INFORMATION PROVIDED ▸
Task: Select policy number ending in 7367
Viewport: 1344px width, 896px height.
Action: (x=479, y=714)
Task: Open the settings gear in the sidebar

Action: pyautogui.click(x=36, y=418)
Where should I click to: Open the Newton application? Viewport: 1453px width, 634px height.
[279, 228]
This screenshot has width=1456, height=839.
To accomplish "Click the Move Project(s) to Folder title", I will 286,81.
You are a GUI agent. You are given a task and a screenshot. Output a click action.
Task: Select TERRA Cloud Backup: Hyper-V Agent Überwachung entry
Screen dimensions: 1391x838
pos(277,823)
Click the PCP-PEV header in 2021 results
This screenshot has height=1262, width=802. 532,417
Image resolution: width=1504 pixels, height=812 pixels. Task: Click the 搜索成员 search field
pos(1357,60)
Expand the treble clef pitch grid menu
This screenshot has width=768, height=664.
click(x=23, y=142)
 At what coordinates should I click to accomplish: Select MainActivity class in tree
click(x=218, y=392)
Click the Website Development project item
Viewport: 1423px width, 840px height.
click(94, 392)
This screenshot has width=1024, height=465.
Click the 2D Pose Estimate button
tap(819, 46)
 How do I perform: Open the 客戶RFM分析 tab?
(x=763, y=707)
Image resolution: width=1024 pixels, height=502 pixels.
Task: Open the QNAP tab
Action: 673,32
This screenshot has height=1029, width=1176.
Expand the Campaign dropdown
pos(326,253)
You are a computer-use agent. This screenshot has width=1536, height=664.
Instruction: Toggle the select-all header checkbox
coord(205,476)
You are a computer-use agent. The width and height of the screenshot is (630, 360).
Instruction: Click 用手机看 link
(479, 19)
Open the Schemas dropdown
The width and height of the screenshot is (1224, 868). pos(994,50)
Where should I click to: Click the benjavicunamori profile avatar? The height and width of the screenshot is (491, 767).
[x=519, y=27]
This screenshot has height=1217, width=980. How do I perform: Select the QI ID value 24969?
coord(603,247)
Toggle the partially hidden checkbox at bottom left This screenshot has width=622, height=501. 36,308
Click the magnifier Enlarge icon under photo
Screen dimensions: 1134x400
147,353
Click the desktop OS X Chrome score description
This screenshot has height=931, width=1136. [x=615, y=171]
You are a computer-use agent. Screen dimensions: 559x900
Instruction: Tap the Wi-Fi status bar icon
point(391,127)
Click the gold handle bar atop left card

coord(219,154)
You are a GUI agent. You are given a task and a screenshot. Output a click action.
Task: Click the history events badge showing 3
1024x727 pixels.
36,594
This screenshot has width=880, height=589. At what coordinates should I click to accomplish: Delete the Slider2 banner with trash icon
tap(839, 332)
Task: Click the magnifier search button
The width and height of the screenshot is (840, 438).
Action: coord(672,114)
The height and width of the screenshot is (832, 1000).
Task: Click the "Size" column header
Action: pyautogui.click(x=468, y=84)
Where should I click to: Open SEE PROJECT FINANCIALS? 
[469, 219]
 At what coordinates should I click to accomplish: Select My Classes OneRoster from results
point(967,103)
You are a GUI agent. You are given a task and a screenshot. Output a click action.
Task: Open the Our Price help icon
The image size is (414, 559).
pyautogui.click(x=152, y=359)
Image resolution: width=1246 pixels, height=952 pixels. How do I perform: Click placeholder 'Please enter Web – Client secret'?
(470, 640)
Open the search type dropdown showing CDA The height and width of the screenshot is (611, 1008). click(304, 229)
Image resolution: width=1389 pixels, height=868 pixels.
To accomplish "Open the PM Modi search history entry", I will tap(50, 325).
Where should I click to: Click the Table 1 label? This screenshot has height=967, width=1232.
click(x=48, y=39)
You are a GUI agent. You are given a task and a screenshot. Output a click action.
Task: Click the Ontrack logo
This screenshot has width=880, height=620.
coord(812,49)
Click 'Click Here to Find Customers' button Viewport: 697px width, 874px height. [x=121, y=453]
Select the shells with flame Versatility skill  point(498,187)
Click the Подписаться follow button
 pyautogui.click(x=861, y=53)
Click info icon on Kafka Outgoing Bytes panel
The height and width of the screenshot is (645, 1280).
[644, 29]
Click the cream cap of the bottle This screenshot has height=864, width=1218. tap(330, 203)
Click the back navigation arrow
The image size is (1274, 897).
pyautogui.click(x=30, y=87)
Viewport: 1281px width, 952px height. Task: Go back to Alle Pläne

WORK REQUIRED ▸ Copy down every line of the entries containing the word "entry".

THE ANSWER ▸
Task: Select TERRA Cloud Backup: Hyper-V Agent Überwachung entry
To accomplish "Open the PM Modi search history entry", I will tap(50, 325).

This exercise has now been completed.